Your objective »
For each line below, check whether "computer" is present. Report how many lines have it, nothing else.

Material for the task »
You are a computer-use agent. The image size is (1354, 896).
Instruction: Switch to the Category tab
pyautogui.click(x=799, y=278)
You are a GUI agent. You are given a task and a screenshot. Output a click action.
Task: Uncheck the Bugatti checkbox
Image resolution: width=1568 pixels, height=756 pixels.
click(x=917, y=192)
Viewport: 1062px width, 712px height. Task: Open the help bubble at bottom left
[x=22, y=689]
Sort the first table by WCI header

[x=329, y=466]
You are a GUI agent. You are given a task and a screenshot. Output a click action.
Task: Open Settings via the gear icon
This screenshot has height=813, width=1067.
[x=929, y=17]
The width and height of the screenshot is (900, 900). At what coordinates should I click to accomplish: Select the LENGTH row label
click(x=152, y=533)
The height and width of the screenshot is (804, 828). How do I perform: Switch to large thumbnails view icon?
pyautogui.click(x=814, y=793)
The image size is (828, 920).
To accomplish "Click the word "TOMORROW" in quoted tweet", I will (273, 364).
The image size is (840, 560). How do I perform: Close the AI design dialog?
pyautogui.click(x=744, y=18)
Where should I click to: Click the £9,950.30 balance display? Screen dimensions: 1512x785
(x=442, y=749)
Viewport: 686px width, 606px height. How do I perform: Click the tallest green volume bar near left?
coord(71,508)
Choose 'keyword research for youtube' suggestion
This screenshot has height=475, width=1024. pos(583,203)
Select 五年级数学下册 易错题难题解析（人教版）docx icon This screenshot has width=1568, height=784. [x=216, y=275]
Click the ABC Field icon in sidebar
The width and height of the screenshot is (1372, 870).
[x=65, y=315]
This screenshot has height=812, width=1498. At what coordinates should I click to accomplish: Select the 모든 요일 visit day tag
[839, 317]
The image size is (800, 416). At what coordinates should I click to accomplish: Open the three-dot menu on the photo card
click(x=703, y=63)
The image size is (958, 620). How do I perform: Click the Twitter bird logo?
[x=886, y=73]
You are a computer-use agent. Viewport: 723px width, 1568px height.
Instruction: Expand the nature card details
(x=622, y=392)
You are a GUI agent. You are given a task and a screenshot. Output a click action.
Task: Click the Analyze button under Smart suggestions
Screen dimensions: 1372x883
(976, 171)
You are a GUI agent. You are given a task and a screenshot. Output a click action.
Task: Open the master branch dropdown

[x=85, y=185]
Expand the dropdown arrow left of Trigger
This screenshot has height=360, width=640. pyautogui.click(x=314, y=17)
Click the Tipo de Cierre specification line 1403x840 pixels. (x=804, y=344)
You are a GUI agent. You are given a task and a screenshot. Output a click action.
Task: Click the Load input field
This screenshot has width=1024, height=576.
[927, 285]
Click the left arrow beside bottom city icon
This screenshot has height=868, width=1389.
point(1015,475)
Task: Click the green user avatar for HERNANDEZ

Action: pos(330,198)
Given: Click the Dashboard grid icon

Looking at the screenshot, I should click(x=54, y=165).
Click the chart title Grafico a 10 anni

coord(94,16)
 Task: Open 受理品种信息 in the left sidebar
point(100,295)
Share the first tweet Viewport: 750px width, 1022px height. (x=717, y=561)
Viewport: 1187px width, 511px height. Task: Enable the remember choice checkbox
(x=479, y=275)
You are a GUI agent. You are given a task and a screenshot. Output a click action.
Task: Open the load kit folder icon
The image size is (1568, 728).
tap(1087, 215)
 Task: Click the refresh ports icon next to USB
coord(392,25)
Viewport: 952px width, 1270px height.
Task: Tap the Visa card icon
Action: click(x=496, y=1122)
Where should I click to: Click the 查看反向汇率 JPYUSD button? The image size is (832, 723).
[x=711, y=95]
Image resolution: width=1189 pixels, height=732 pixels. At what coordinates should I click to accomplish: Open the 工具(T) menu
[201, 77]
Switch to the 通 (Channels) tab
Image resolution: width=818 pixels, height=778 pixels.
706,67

Written response »
2